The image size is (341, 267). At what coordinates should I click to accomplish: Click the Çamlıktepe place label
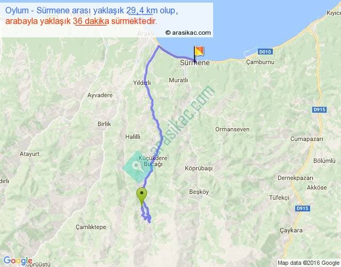[x=91, y=227]
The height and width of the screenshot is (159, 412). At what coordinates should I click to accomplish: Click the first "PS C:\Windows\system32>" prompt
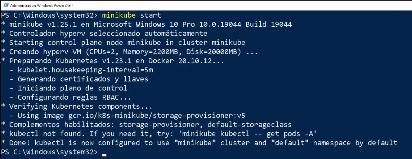click(49, 15)
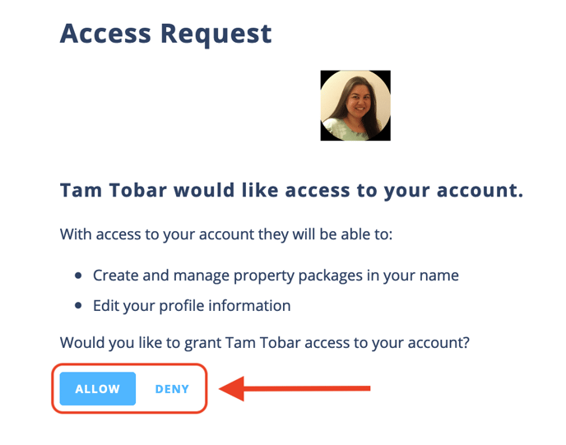This screenshot has width=566, height=445.
Task: Click the red arrow pointing at buttons
Action: (295, 389)
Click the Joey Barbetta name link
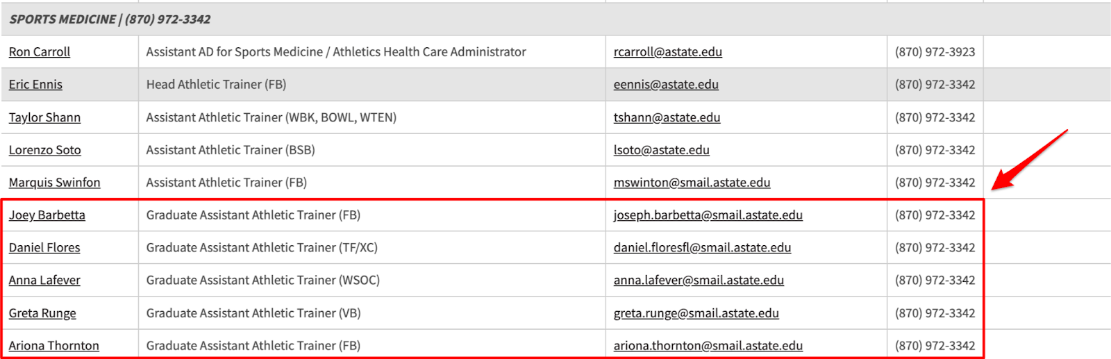Image resolution: width=1111 pixels, height=359 pixels. [47, 215]
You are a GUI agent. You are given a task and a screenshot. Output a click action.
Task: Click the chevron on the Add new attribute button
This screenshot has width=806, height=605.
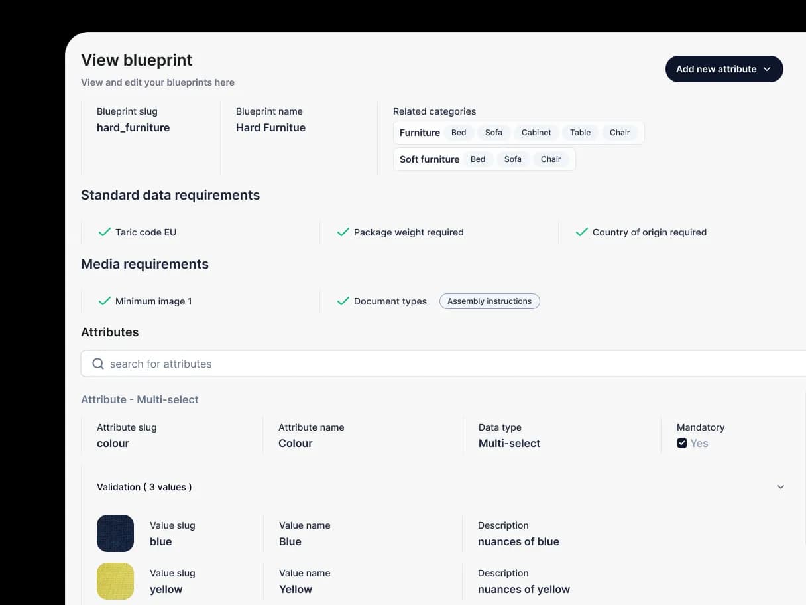tap(768, 69)
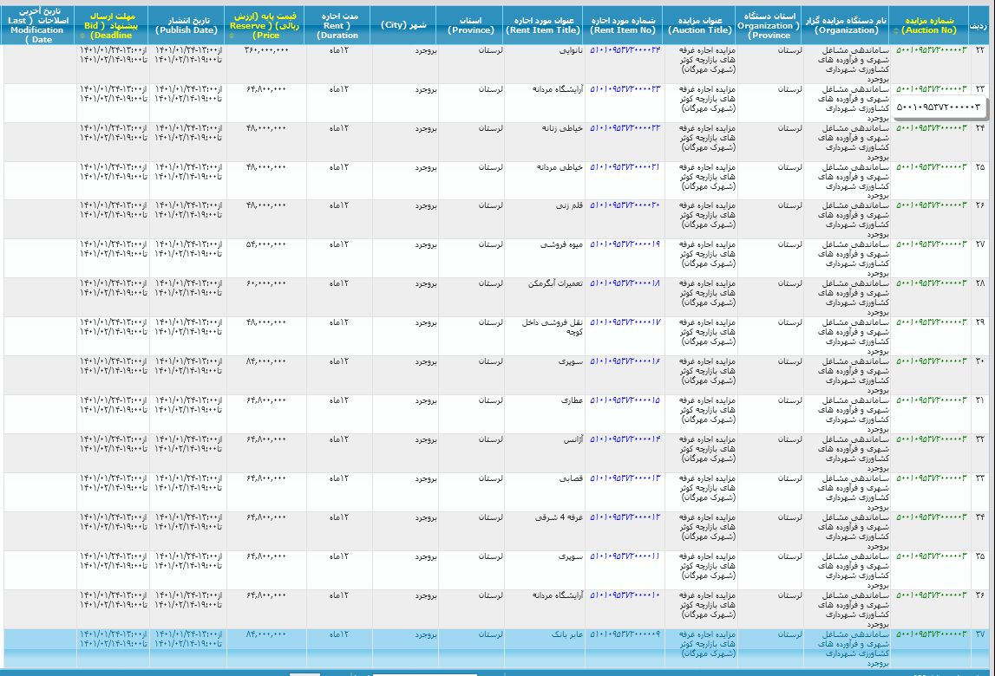Open rent item number link for عطاری
Viewport: 995px width, 676px height.
(625, 400)
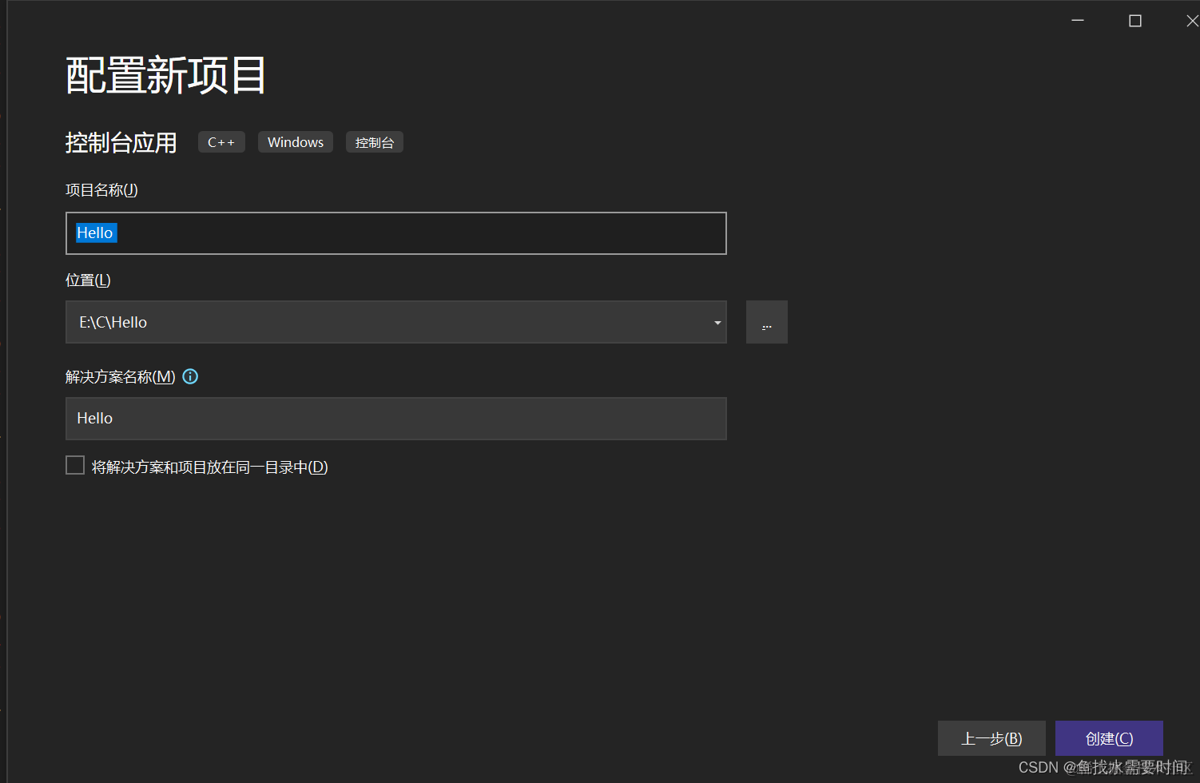Toggle the solution directory checkbox off
The width and height of the screenshot is (1200, 783).
(74, 464)
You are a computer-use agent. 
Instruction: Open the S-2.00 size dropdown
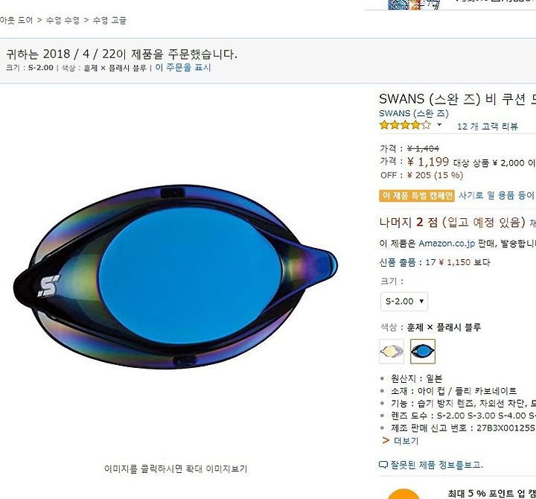pyautogui.click(x=404, y=302)
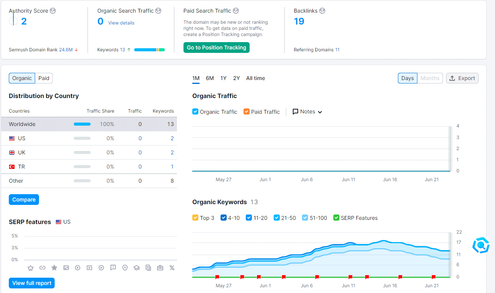Select the Paid tab

[44, 78]
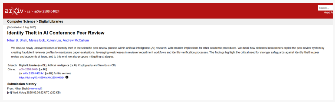Open the cs breadcrumb link
The image size is (335, 102).
[x=29, y=11]
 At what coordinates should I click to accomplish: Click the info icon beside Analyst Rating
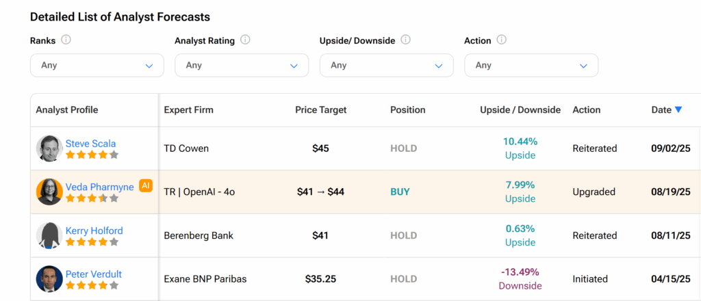click(x=245, y=40)
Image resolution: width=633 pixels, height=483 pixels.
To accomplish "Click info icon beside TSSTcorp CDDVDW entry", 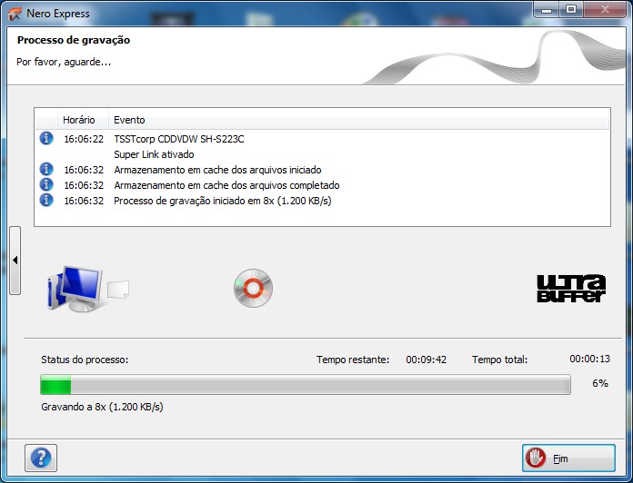I will click(x=46, y=139).
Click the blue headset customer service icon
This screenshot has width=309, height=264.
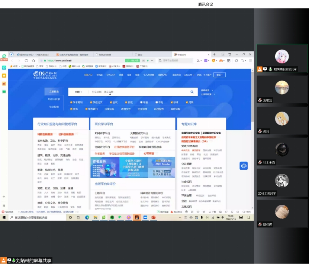[244, 166]
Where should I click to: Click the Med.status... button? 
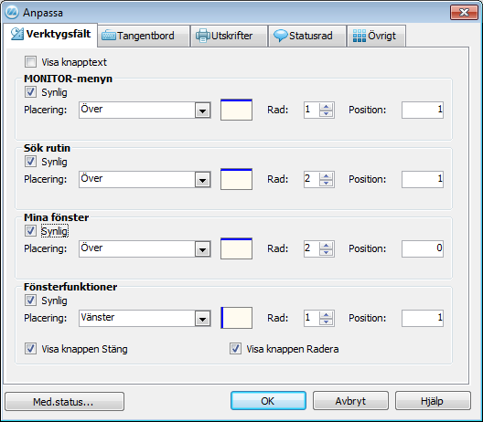tap(64, 401)
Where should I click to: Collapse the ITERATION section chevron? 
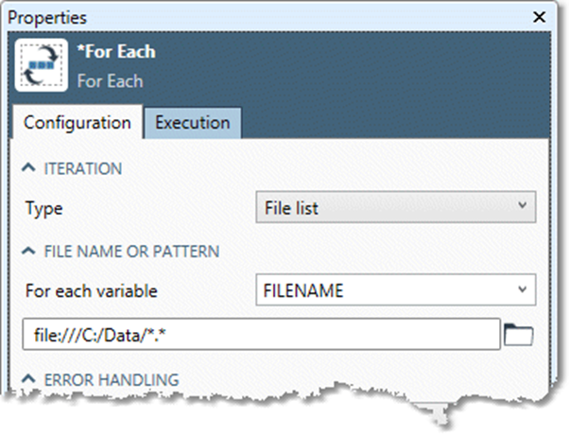pyautogui.click(x=29, y=169)
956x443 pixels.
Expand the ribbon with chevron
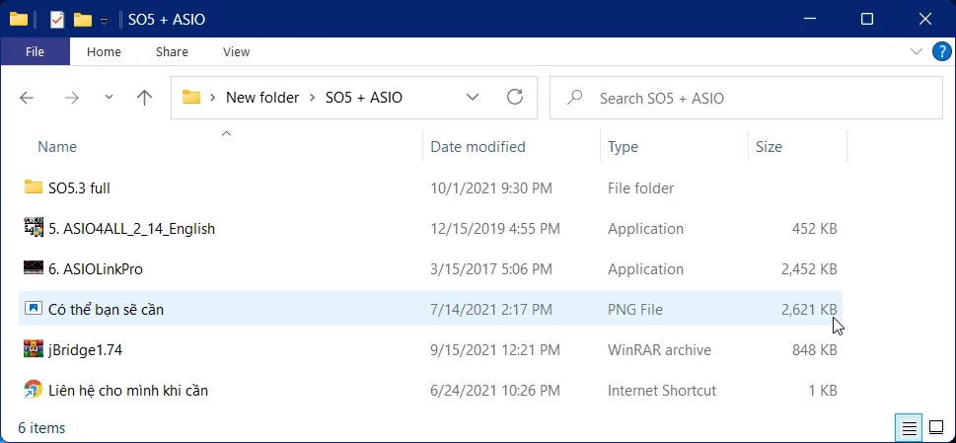coord(917,51)
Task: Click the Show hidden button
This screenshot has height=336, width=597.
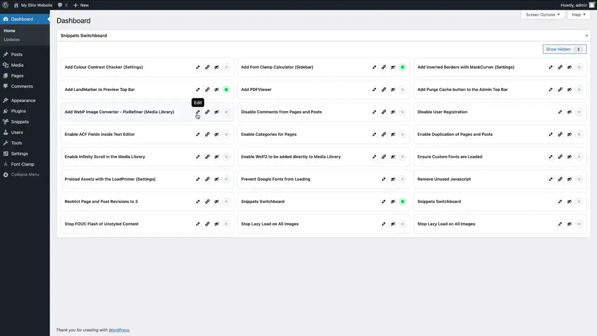Action: click(564, 49)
━━━━━━━━━━
### Exercise goal
Anywhere the listing shows the word "agent", copy the full line.

### Reply to the exercise
You are a GUI agent. You are given a task and a screenshot. Output a click action.
You are a computer-use agent. 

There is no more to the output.